* ACTIVITY 1
Summarize the passage below on emergency granulopoiesis in two sentences.
* ACTIVITY 2
Write what comes next in the passage below on emergency granulopoiesis, picking up after its final sentence.

* PAGE TEXT
··········

Emergency granulopoiesis is a fundamental hematopoietic mechanism activated during acute infections or inflammatory conditions, leading to a swift increase in granulocyte production, especially neutrophils, in the bone marrow. This process is essential for enhancing the innate immune system's capability to confront pathogen invasions effectively. Hematopoietic stem cells (HSCs) undergo significant transcriptional reprogramming in response to emergency conditions, transitioning from a lymphoid-biased state towards a myeloid-biased identity, thereby aligning the hematopoietic system's output with the urgent demand for granulocytes.

··········

* DATASET SECTION
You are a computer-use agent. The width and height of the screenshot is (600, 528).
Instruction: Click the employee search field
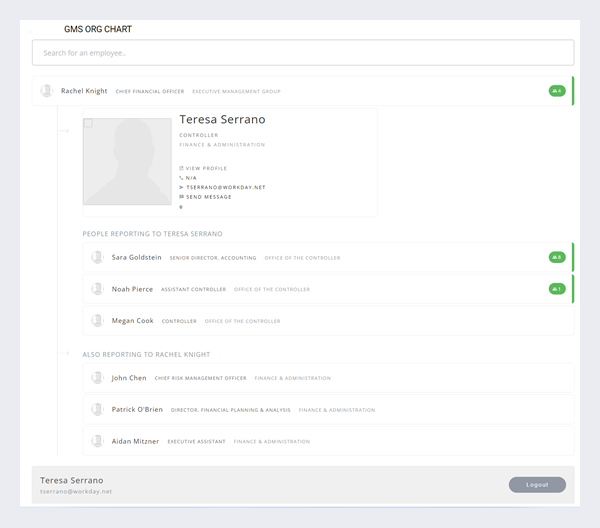[303, 53]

··········

* RESPONSE 1
Emergency granulopoiesis is a hematopoietic mechanism triggered by acute infection or inflammation that rapidly boosts granulocyte production in the bone marrow, especially of neutrophils, to strengthen the innate immune response against invading pathogens. In this process, hematopoietic stem cells undergo transcriptional reprogramming, shifting from a lymphoid-biased state to a myeloid-biased identity so that the system's output meets the urgent need for granulocytes.

* RESPONSE 2
Under normal conditions, steady-state granulopoiesis maintains granulocyte levels to meet physiological needs. However, after a major insult, typically a bacterial infection, the hematopoietic program switches from steady-state to emergency granulopoiesis. This switch is mediated by a transition from C/EBPα to C/EBPβ, the primary transcriptional regulator of emergency granulopoiesis. C/EBPβ enhances the production of granulocytes by promoting the progression of the cell cycle of myeloid progenitors at an accelerated rate, thereby generating a sufficient amount of new granulocytes to combat the insult.

The transcription factor CCAAT/enhancer binding protein β (C/EBPβ) is a critical regulator in this context, significantly influencing granulocyte lineage commitment and proliferation, especially noted during candidemia-induced scenarios.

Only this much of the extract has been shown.